I think we need to collect more information about your set up to be able to help. It seems your layout of fields has something in particular that I did not account for in my patch.
First of all, could you show what fields are part of your search index?
Also, please try running the patch I attach to this comment. It's the only clue I can think of currently. I've commented out a small piece of code that might be causing issue in your set up. So I wanna see if without it it runs, then I have some indirect support that my guess was right.
Comment #42
bucefal91 CreditAttribution: bucefal91 at Ocelot commentedFinally this patch got some internal review here at our company, Ocelot. The only thing that was picked up is a minor misspelling in my English in a comment. Attaching a fix for it.
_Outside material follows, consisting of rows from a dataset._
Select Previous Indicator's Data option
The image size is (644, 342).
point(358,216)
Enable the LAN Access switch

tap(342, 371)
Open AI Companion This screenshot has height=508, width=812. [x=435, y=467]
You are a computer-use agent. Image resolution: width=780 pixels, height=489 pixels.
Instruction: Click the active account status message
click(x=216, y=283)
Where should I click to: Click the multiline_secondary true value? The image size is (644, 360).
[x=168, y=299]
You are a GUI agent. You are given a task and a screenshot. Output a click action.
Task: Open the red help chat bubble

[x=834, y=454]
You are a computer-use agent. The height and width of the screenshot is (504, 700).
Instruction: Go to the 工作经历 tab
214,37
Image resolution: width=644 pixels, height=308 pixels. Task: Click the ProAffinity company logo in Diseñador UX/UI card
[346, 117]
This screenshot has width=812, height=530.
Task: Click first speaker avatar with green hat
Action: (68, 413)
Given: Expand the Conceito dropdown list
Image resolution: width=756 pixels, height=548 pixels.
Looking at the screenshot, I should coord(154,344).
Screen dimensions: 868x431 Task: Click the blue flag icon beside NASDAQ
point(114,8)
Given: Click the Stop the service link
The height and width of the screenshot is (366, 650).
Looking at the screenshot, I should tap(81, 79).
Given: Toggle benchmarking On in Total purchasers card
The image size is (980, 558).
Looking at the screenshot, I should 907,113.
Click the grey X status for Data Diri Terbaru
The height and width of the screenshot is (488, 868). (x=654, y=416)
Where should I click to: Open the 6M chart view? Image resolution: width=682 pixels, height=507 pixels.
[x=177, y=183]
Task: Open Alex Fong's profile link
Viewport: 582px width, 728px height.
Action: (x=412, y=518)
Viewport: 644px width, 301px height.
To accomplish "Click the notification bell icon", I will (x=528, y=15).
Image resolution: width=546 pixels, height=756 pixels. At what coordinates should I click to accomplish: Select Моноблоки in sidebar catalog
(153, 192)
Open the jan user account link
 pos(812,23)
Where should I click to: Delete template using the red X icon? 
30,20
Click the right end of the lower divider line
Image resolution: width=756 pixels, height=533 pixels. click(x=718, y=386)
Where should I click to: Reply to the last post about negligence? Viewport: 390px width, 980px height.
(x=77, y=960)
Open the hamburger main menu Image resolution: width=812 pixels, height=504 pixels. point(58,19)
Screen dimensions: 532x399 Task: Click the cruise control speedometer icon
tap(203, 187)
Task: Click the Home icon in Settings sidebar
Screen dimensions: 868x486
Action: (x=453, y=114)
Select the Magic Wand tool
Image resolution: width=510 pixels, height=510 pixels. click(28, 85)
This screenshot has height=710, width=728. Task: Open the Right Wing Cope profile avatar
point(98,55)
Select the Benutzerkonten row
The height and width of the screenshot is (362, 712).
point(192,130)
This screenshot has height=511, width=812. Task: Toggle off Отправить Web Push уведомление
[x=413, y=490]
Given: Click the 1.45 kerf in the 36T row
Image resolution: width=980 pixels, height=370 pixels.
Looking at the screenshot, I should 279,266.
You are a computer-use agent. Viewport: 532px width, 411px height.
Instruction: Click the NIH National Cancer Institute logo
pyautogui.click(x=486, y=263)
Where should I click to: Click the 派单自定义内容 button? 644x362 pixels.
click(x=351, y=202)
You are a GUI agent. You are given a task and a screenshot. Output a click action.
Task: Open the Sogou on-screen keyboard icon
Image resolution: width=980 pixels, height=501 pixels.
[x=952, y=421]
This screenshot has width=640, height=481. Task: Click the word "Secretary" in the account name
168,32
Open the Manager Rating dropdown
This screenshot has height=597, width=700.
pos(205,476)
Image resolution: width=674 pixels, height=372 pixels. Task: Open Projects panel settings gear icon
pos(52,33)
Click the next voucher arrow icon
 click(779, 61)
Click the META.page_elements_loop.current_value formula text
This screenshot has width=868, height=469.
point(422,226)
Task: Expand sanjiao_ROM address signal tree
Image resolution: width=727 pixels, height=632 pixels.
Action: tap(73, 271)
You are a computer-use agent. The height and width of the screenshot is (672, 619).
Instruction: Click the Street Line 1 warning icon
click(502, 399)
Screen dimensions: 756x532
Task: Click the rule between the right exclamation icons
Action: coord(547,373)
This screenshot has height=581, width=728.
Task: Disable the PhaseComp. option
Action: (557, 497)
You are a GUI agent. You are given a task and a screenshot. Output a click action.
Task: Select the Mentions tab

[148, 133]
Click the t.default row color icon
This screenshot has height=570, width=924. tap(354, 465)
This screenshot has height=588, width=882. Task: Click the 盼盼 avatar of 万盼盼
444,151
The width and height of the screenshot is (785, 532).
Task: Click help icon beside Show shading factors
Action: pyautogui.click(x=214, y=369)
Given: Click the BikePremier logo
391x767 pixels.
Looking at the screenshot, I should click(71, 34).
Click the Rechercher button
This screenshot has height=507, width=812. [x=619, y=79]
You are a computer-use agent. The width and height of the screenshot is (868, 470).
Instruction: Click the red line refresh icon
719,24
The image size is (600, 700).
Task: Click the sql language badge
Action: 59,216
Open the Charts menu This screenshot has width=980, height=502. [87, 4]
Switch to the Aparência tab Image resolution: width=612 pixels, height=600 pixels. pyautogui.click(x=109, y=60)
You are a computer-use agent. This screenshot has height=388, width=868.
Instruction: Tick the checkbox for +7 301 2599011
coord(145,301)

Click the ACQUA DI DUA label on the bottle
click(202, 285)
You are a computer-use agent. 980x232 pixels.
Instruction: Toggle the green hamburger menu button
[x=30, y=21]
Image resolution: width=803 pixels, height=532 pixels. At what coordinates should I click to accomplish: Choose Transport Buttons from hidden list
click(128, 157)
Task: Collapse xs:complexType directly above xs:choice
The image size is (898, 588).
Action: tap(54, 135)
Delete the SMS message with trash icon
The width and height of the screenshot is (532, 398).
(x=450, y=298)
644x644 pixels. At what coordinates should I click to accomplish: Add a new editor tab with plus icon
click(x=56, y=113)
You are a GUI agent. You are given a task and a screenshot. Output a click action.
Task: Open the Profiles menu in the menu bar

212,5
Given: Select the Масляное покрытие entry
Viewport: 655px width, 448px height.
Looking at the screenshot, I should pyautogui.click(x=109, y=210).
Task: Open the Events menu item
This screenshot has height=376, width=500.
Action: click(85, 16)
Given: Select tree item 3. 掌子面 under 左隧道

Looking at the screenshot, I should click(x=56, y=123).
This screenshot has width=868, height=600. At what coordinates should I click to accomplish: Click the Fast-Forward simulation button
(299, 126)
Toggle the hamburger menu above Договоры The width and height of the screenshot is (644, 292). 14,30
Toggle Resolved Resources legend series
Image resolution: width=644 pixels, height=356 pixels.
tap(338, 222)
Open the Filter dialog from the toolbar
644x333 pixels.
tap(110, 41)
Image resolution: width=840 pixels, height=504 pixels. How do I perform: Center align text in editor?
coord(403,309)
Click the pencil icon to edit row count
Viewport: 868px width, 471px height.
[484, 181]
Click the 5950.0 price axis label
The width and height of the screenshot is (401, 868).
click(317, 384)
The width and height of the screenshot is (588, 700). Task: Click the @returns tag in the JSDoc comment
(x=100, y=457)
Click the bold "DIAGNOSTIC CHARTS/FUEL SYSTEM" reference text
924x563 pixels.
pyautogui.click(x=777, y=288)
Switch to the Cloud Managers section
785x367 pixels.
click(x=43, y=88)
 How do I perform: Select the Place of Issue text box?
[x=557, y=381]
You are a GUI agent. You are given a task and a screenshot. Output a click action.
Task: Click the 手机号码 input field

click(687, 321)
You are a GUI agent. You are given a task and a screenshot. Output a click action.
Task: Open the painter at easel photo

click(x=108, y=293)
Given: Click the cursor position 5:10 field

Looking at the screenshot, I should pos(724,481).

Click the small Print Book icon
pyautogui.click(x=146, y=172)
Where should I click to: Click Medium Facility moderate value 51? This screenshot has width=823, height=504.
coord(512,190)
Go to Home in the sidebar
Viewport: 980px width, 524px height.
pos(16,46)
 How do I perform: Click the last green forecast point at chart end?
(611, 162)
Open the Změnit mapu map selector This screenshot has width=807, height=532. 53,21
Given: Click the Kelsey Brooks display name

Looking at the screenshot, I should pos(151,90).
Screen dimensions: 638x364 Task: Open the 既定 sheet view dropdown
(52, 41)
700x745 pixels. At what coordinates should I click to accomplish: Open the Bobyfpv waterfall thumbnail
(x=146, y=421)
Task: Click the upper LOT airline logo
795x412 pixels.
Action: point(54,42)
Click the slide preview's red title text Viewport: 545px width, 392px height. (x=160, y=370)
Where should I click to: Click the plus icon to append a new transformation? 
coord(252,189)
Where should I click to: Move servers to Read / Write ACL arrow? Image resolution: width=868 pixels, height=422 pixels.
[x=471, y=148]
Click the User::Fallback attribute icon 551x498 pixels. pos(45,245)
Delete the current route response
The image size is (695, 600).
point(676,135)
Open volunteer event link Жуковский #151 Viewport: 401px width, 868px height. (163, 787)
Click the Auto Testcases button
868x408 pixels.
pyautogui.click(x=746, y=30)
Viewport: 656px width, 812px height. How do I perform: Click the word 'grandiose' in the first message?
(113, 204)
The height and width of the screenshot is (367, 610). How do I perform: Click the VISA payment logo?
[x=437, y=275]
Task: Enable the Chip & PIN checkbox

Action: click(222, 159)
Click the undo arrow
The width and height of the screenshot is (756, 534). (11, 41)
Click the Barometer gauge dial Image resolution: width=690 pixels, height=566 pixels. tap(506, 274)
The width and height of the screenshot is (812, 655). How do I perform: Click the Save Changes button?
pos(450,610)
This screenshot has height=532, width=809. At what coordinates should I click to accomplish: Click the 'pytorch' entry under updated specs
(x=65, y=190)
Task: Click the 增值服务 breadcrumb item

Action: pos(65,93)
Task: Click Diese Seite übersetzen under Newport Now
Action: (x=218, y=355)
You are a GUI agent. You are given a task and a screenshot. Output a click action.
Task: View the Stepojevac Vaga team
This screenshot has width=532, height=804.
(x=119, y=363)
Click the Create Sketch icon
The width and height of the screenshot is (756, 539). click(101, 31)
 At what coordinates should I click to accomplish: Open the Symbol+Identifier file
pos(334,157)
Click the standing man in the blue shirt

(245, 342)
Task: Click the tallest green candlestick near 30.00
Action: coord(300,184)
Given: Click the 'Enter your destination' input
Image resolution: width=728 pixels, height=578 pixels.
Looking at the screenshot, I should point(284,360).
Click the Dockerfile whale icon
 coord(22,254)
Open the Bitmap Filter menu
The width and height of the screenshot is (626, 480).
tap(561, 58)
Since we haven't heard yet from s_leu and I have no further clues on what's wrong in that Drupal installation. I guess I could bump it into "needs review" once again. s_leu, if you do come back with additional insights on your Drupal, I'll gladly review them.
Comment #43
drunken monkeyOnce again, thank you so much for your great work!
And great to hear that you found the architecture nice to work with – that’s of course always the goal.
I finally got time again to work on this myself, and due to my specific ideas about what should go where, how things should be formatted, etc., I fear there is a pretty huge amount of changes to that patch and the interdiff probably almost unusable. Sorry about that!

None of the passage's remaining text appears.